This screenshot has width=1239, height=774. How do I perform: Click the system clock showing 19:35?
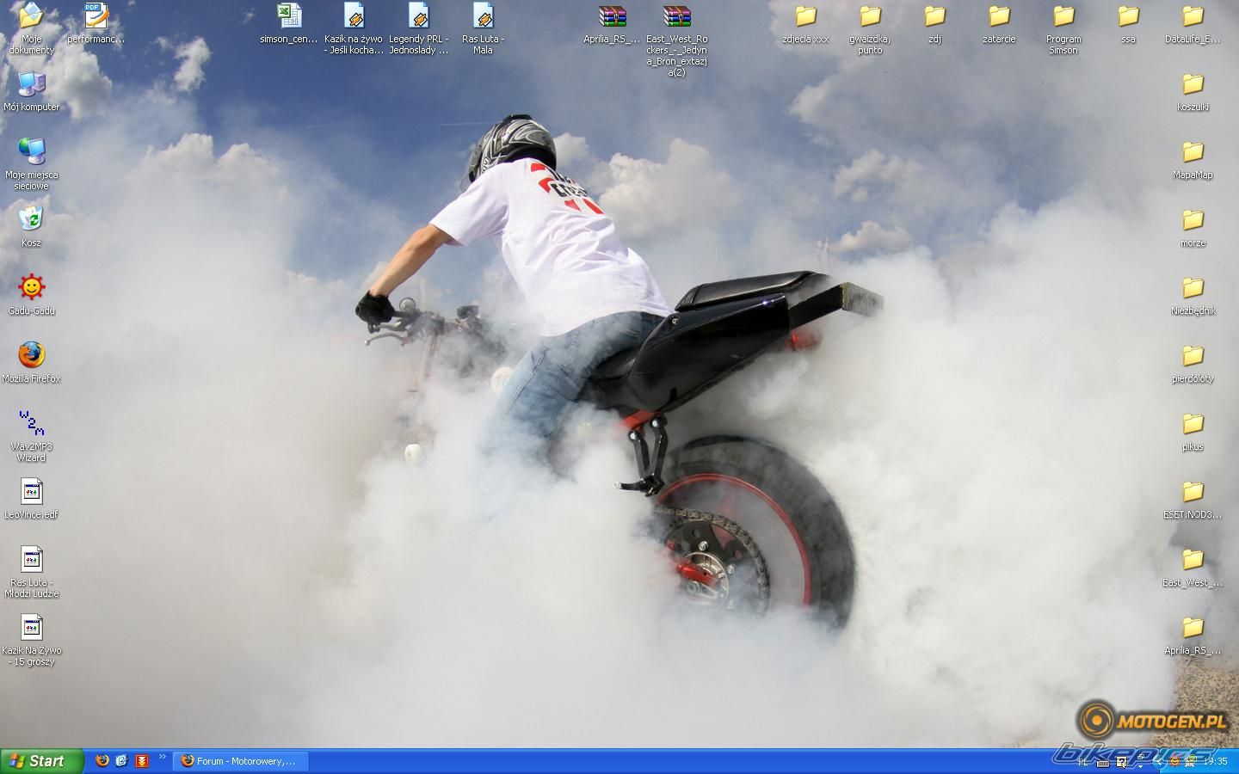click(1215, 761)
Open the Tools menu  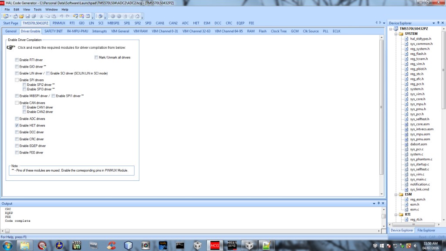pyautogui.click(x=38, y=9)
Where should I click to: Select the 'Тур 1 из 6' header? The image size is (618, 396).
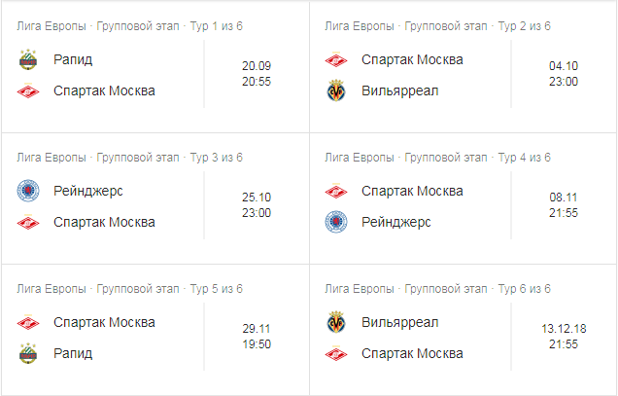point(216,26)
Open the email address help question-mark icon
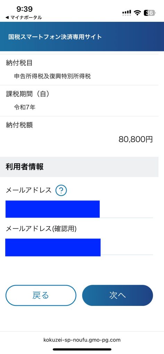The width and height of the screenshot is (164, 354). (x=61, y=191)
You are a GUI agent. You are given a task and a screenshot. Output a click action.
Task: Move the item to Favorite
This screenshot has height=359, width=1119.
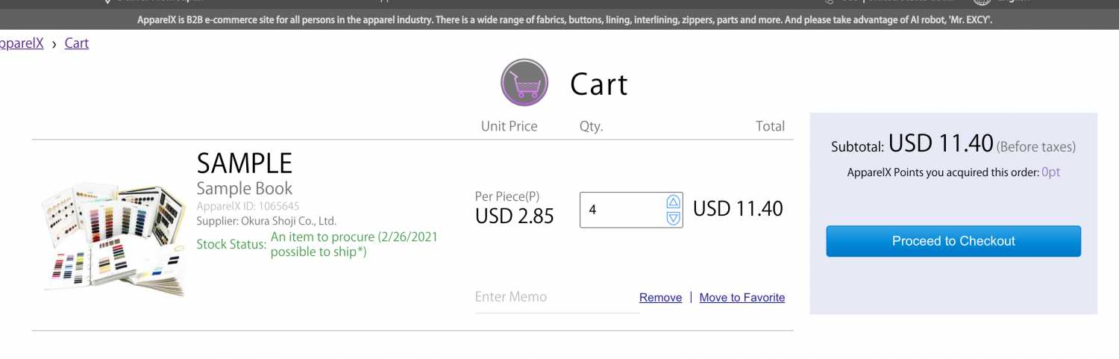click(x=742, y=298)
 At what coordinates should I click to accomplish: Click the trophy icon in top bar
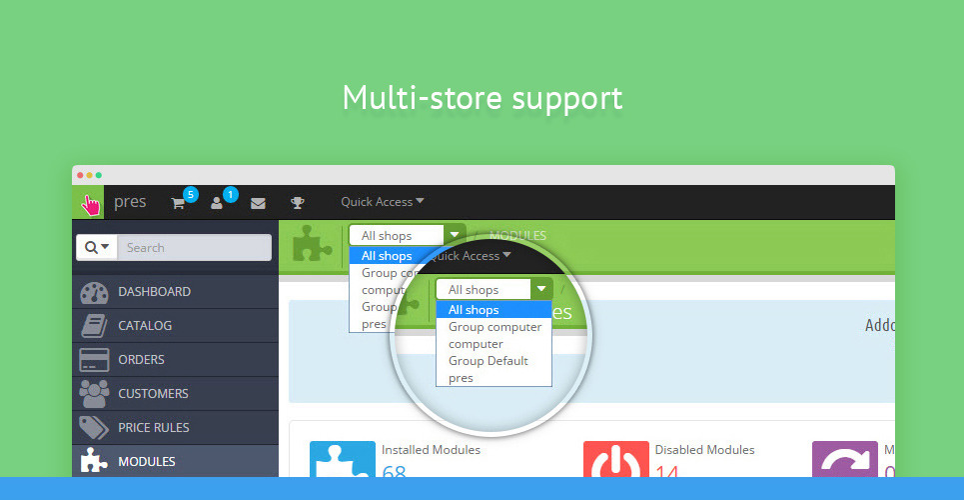[x=298, y=203]
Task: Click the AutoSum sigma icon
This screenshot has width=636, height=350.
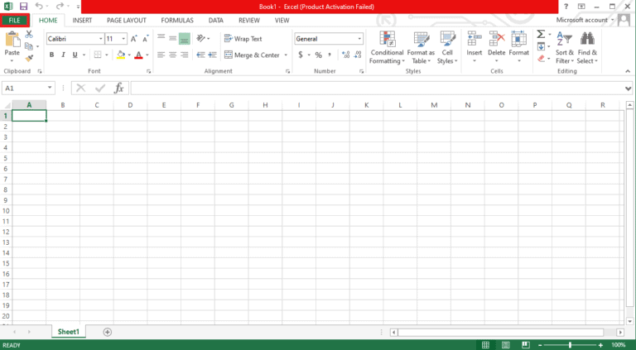Action: coord(541,35)
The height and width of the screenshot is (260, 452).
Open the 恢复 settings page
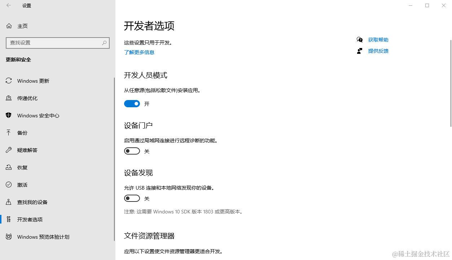pos(22,167)
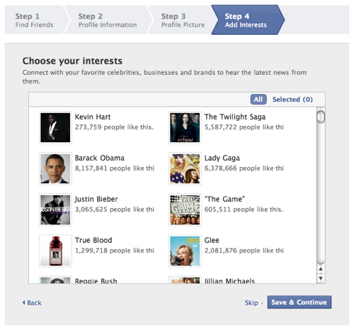
Task: Pick the Lady Gaga picture
Action: [x=185, y=168]
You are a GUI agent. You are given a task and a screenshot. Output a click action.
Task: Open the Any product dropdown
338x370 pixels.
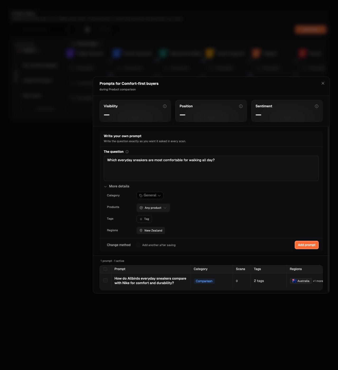(x=153, y=208)
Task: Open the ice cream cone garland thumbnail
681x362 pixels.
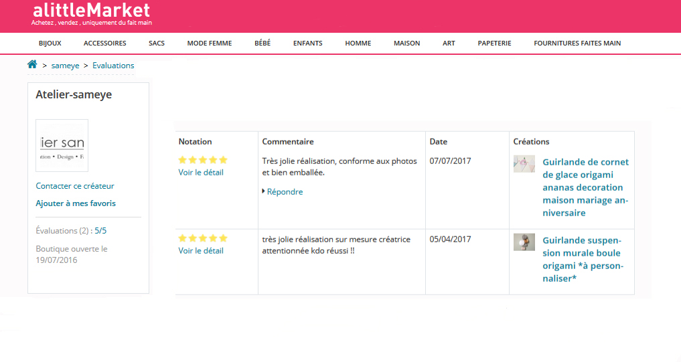Action: [524, 164]
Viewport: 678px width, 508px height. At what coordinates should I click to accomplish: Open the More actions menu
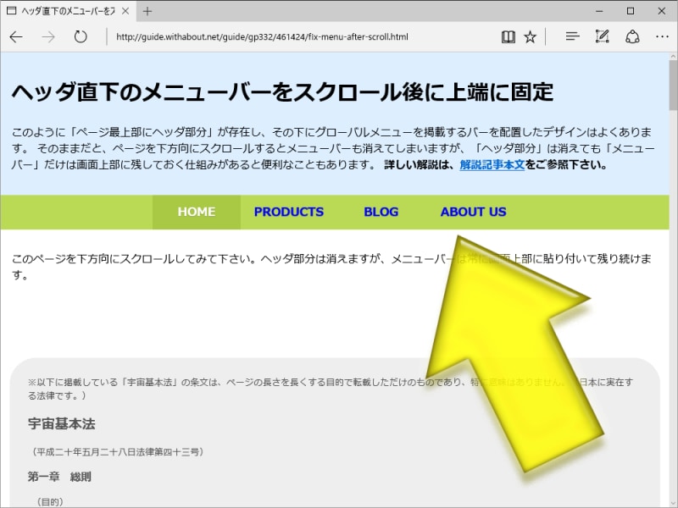tap(662, 36)
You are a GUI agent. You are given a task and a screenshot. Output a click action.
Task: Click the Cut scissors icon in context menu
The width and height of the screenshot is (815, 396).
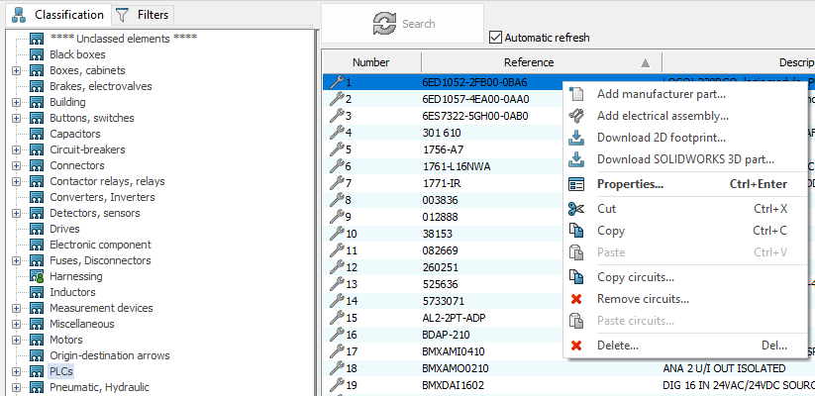pyautogui.click(x=576, y=209)
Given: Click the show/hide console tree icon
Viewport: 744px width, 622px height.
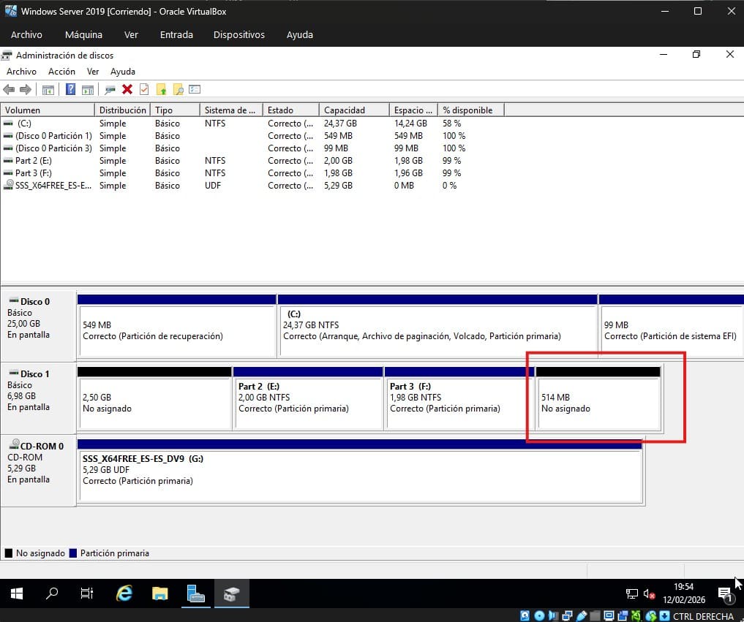Looking at the screenshot, I should pos(48,90).
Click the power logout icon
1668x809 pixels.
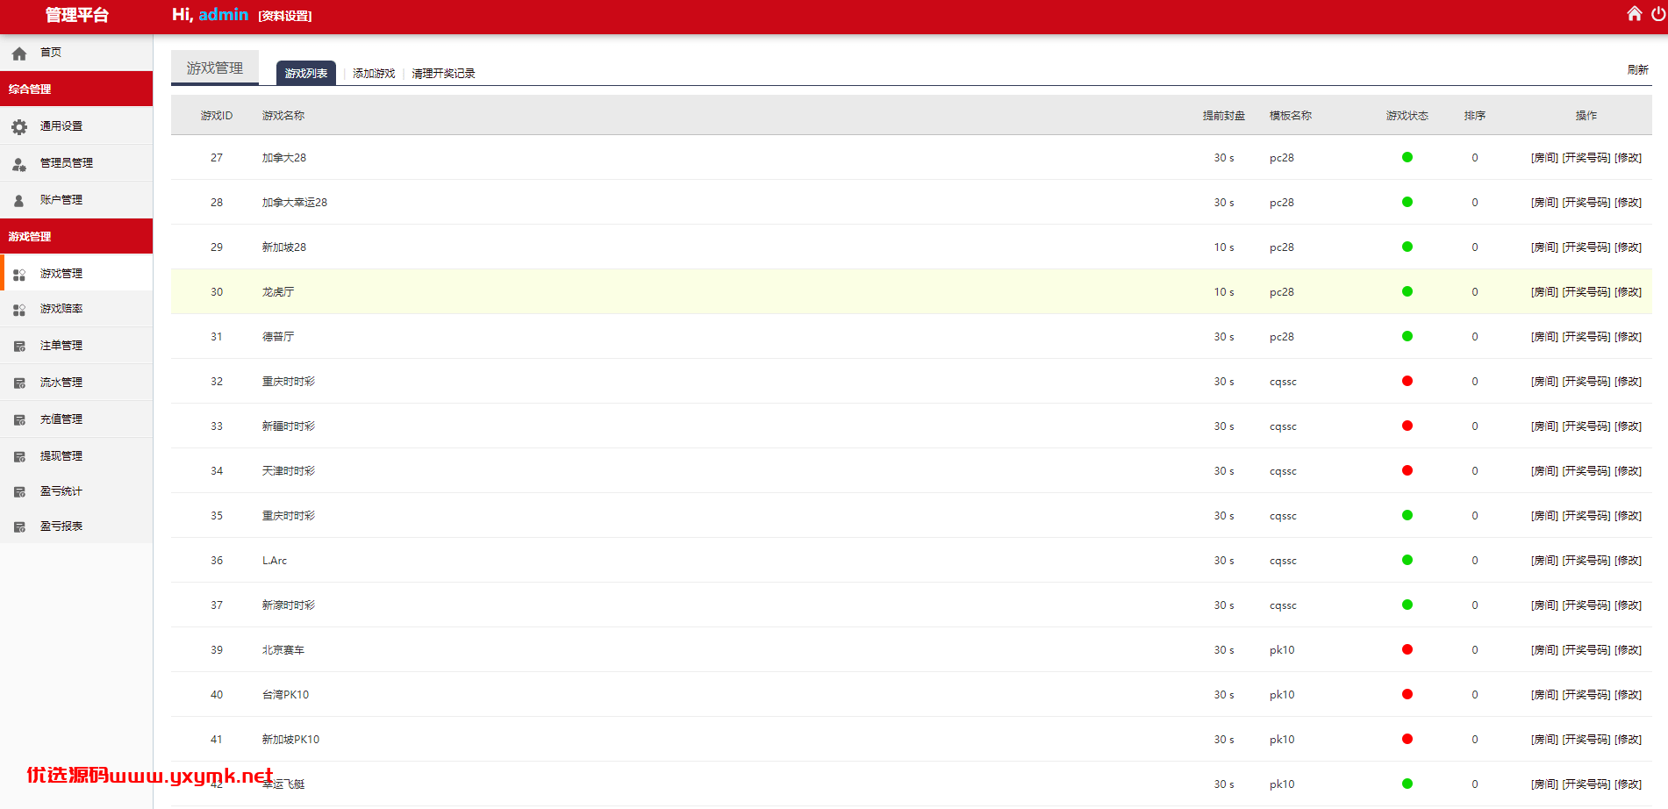pyautogui.click(x=1659, y=13)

################

[What needs to be done]:
I would like you to retype exactly the lines running from the one containing "Where should I" to the last line of the entries, both included, leaving all pictures out.

[Result below]:
Where should I click to: Select the 'Тур 1 из 6' header? The image size is (618, 396).
point(216,26)
Open the email address help question-mark icon
The width and height of the screenshot is (164, 354). (x=61, y=191)
You are a GUI agent. You are given a task and a screenshot. Output a click action.
Task: Move the item to Favorite
This screenshot has height=359, width=1119.
click(x=742, y=298)
 At what coordinates should I click to accomplish: Click the trophy icon in top bar
[x=298, y=203]
Task: Click the AutoSum sigma icon
This screenshot has width=636, height=350.
Action: coord(541,35)
The height and width of the screenshot is (260, 452).
Open the 恢复 settings page
pos(22,167)
Task: Pick the Lady Gaga picture
Action: [x=185, y=168]
You are a GUI agent. You are given a task and a screenshot. Output a click action.
Task: Open the Any product dropdown
338x370 pixels.
(x=153, y=208)
Task: Open the ice cream cone garland thumbnail
681x362 pixels.
Action: [524, 164]
Viewport: 678px width, 508px height. At what coordinates should I click to accomplish: Open the More actions menu
tap(662, 36)
You are a GUI agent. You are given a task and a screenshot. Output a click action.
Task: Click the Cut scissors icon in context menu
The width and height of the screenshot is (815, 396).
pyautogui.click(x=576, y=209)
Given: Click the show/hide console tree icon
Viewport: 744px width, 622px height.
Looking at the screenshot, I should pos(48,90).
Click the power logout icon
1668x809 pixels.
pyautogui.click(x=1659, y=13)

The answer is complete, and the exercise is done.